Así como si nada
Voy a mirar la fecha de nacimiento de Sarah Jessica Parker. Es asombroso, pero nacimos en el mismo año: soy únicamente un par de meses mayor que ella, pero dónde va a parar el hecho de que mi apariencia es cien mil veces mejor. Pero lo es porque ella aparenta, diría que casi dramáticamente, muchísimos más, no porque yo no encaje en los míos: hay mañanas que digo frente al espejo, «sí, hasta la madurez has pasado». Para entrar en otra dimensión, se entiende.
Las dos versiones en largometraje de Sex&theCity son un bodrio. Pero la serie, que los que tenemos cierta edad y que vivimos en un tiempo y un lugar consumimos en DVD, era una comedia excelente. Repetir ahora que es de esas producciones audiovisuales que cambian el entorno de conversación y el lenguaje de la vida cotidiana es un monumento a la obviedad.
Aunque había algo de pacato y puritano en la forma en que ese mundo noventero trataba el sexo y el empoderamiento femenino sobre el sexo (hablamos de un país donde todavía hoy la televisión pone un pitido y asteriscos ante palabras como f**k y s**t), la idea de que la gente podía ser openly gay y de que las chicas se podían comportar como bandas de tíos saliendo de caza (eso sí, con zapatos de Manolo Blahnik que, vive dios, un servidor no ubicaba en ningún lado) era algo más o menos revolucionario.

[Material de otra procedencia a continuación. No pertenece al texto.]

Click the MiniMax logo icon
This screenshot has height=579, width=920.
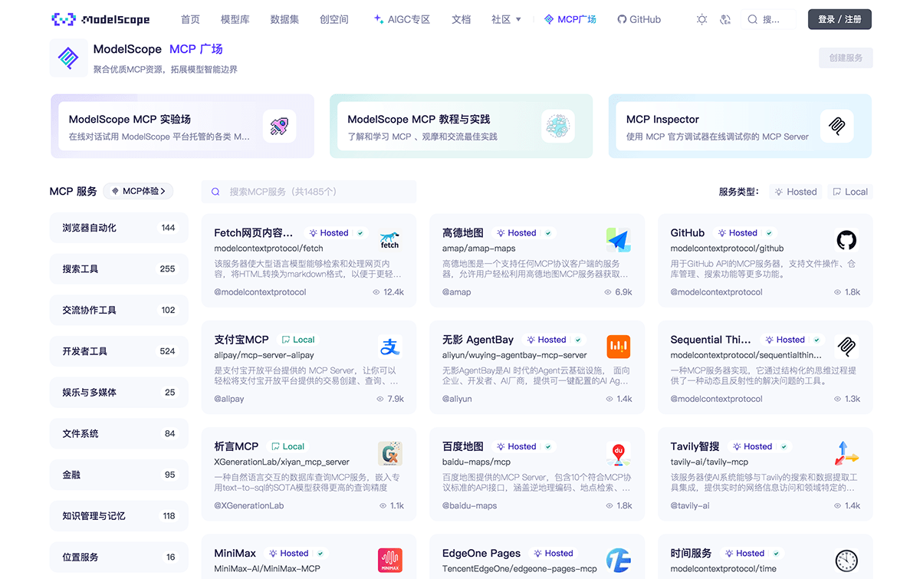tap(389, 561)
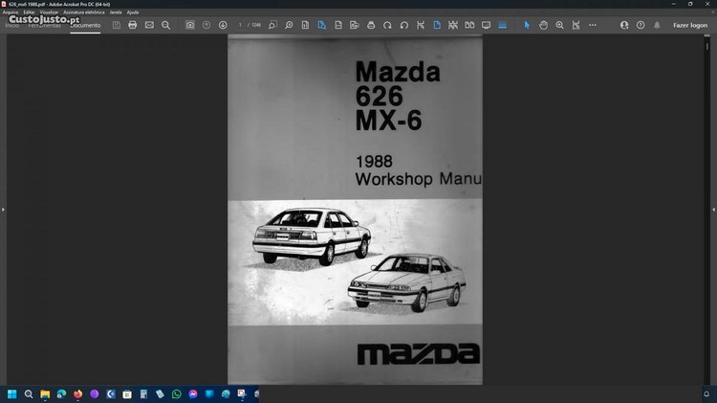This screenshot has width=717, height=403.
Task: Go to the previous page arrow
Action: pyautogui.click(x=206, y=25)
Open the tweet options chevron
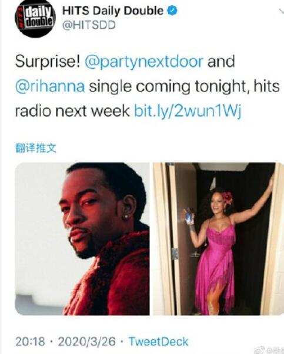The width and height of the screenshot is (284, 354). point(281,10)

Me visitan Stephan Fuetterer y La Chorba en la cueva alicantina. Nativos de Benidorm, se detienen de paso volviendo a casa por Navidad, le echan una mirada a las paredes y convienen que se cumple el perfecto canon de las casas de verano, que incluye restos de piezas y vajillas de varias abuelas y tatarabuelas a las que se presta poca atención porque son paisaje. Las casas de verano funcionan como un sumidero de objetos que no caben en las viviendas regulares -de invierno, primavera y otoño- sea por su inutilidad, su incompatibilidad estética con el mobiliario moderno o por pura falta de espacio y contener demasiada nostalgia como para asesinarlos en el cubo de basura.
En un recodo de las estanterías, resulta que están los viejos DVDs de Sexo en Nueva York, que se llamó aquí. Y que alguien debió dejar un verano de cuando no había internet, ni era fácil engancharse a cable o satélite en estas urbanizaciones más bien poco urbanizadas: de las noches de verano terminadas con la bandera, a guardarse con primor una tacada de episodios para ver ahora que tenemos tiempo.

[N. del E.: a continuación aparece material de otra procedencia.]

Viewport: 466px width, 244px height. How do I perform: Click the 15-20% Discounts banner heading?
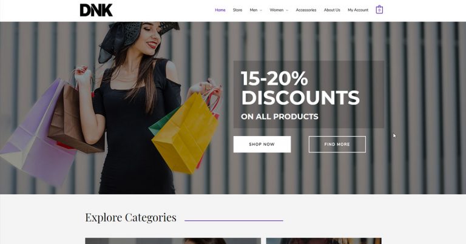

A mi Carrie Bradshaw siempre me pareció un punto choni: ese collarcito con su nombre al cuello era propio de un extrarradio español en todo su esplendor. Pero por el pinganillo me dicen que había algo de revolucionario en cómo la pintaban: eso de mezclar marcas de lujo con ropa usada o directamente de mercadillo era lo más innovador que se podía encontrar. Mis ojos nunca pudieron percatarse de eso, ni de quién era Tom Ford (el salvador de Gucci: oigan qué buena la película esa que sacaron) ni de quién era Halston (qué buena la serie). Los americanos eran gente que iba a jugar al golf con pantalones de cuadros y que se ponían -las americanas- medias para ir a la oficina en verano, ¿por qué iba yo a fijarme en otra cosa?.
Lo único verdaderamente interesante de Just Like That, el nuevo regreso de Sex&TheCity, es justamente el contraste de quiénes fueron ellas con el entorno contemporáneo: las chicas asilvestradas generan el mismo contraste caduco con el entorno que los DVDs olvidados. La pacatería que parecía sutilmente avanzada (es que, al final, decían eso de number two para ir al baño), queda obsoleta al lado de los personajes de la estética y valores woke neoyorquinos (tan binarios, tan latinx). Tanto como los DVDs apilados que, como objetos de tatarabuela, quedaron para asombro somero si se da la casualidad de que el ojo se pose en algo que, en realidad, nadie mira ni extraña en su abandono.
Yo confieso que empiezo a sentirme, así como si nada, tan extraño en el mundo que me rodea como Sarah Jessica en un podcast no binario. O como los DVDs de series que ya no abro. Así que puede ser que, después de todo, sí tenemos la misma edad y está bien sincronizada.
P.D.: Resulta que Mr. Big se llamaba John James Preston. Tócatelos. Todos estos años sin saberlo. El personaje más injustamente tratado, el más coherente, el que con todo ello menos minutos tenía, el que le aguantaba a la rubia todas las idas y venidas, el tipo que hubieras querido ser y van y lo matan… ¡lo matan! ¡Encima de una bicicleta! En diez minutos de episodio. No hay derecho.